Like poverty.  The thing that absolutely infuriated me the most was not one of the segments bothered to explore the relationships between poverty and diet.  Osgood put up a map showing the areas where the Death Fat is the deepest:  the three "fattest" states in the country are Mississippi, Alabama, and West Virginia.  You don't have to be a sociologist to recognize what else those states have in common:  poverty.  When you're poor, you're shopping at Aldi, not Whole Foods, and you're planning meals around your USDA commodities (macaroni, cornmeal, "processed cheese food").  I see people at Kroger buying Top Ramen by the case -- I don't think they're getting it because they love the taste so much.  They're getting all those noodles because they're cheap. 

CBS managed to hit all the other clueless bases, too, when it comes to weight and health -- genetics got short shrift, there was the usual lame "exercise more, eat less" mantra accompanied by the assumption that anyone who is bigger than a size 0 is living on Big Macs and super-sized fries, the tacit assumption that being thin automatically means a person is both healthy and eating right, bariatric surgery was presented with no mention of possible side effects (nonstop diarrhea, vitamin deficiencies, assorted infections), etc. -- but putting up that map with no discussion of what might be causing the higher rates in some geographic areas than in others definitely annoyed me the most.

Friday, October 23, 2009

Is the stimulus working?

Don't know, but I did see an awful lot of these signs in my recent travels, including a fair number in states where right-wing politicians had been very vocal about not taking any of the money:



Since getting back from the tundra, I've had a hard time getting motivated.  Work is the same old same old -- all swine flu (or, as we're forced to refer to it, pandemic (H1N1) 2009) all the time.  There's nothing quite like being forced to edit yet another report about some research team measuring genetic distances and comparing influenza viruses from New Caledonia with influenza viruses from Costa Rica to put a person to sleep at the keyboard in record time.  I'm missing the parasites, the 30-foot long tapeworms living in sushi aficionados, and other entertaining infections. Influenza's gotten old. 

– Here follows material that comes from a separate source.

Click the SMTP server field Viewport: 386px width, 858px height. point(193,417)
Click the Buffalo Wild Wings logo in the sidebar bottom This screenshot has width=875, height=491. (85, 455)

Of course, when it comes to the flu, it is kind of fun to watch the competing packs of hysterics on the news:  the anti-vaccine crowd that is totally convinced flu vaccine will do absolutely nothing except introduce "toxins" into one's body, and the must-have-vaccine-immediately group that is panicking because there aren't a zillion doses available at their corner Walgreen's.  We are such a schizophrenic country.  We don't trust the government to do anything right while simultaneously expecting them to save our collective sorry asses everytime something goes wrong. 

Thursday, October 22, 2009

Wildlife


I'd been noticing that the stray cat and squirrel populations around the apartment complex seemed to be dropping.  I wonder if this guy perched on the light pole next to our apartment building is the reason why?  I know broad-winged hawks are one of the smaller raptors, but they're not much smaller than red-tailed hawks, and we used to watch red-tails hunt rabbits in the vacant lot next to the NPS regional office in Omaha.  If a red-tail can carry off an adult cottontail rabbit, I don't think a broad-wing would have much of a problem with a kitten. 

Thursday, October 8, 2009

Heading north


I'm about to disappear for about a week.  No work, no internet, just a couple good books and the S.O.

Update:  Wish me luck. The S.O. just reminded me to pack my mittens because snow is predicted for Sunday.  Quite a change from Atlanta where we're still running around in flip flops.